Policjanci ze Śródmieścia odzyskali część elektronarzędzi i zatrzymali mężczyznę podejrzanego o kradzież z włamaniem. 28-latek sprzedał „fanty” w kilku lombardach. Wartość strat na skutek tego przestępstwa wyniosła ponad 40 000 złotych. Za to przestępstwo zatrzymanemu grozi teraz do 10 lat pozbawienia wolności.
Do przestępstwa doszło w jednym z remontowanych budynków w centrum miasta. Pierwsze i jak się później okazało, trafne podejrzenie policjantów ze śródmiejskiego wydziału do walki z przestępczością przeciwko mieniu, padło na pracownika firmy wykonującej prace budowalne w tym obiekcie.
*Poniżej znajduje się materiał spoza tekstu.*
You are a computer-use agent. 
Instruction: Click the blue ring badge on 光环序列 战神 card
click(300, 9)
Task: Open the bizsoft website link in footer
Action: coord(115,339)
W sumie z pomieszczenia gospodarczego „zniknęły” elektronarzędzia o łącznej wartości blisko 50000 złotych. Policjanci bardzo szybko „namierzyli” osobę podejrzewaną o kradzież z włamaniem. Kiedy zapukali do drzwi mieszkania jego konkubiny ta stwierdziła, że od dawna nie widziała się ze swoim partnerem. Okazało się, że kobieta kłamała. 28-latek w samej bieliźnie ukrył się przed policjantami na balkonie.
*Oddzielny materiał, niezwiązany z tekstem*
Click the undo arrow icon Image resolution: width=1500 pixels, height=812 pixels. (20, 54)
Mężczyzna został zatrzymany. Przyznał się do popełnionego przestępstwa i wyjawił gdzie „upłynnił fanty”. Policjanci odzyskali agregat i wentylator, pozostałe przedmioty zostały już sprzedane.
28-latek w prowadzonym pod nadzorem Prokuratury Rejonowej Warszawa Śródmieście Północ dochodzeniu usłyszał już zarzuty. Za kradzież z włamaniem kodeks karny przewiduje do 10 lat pozbawienia wolności.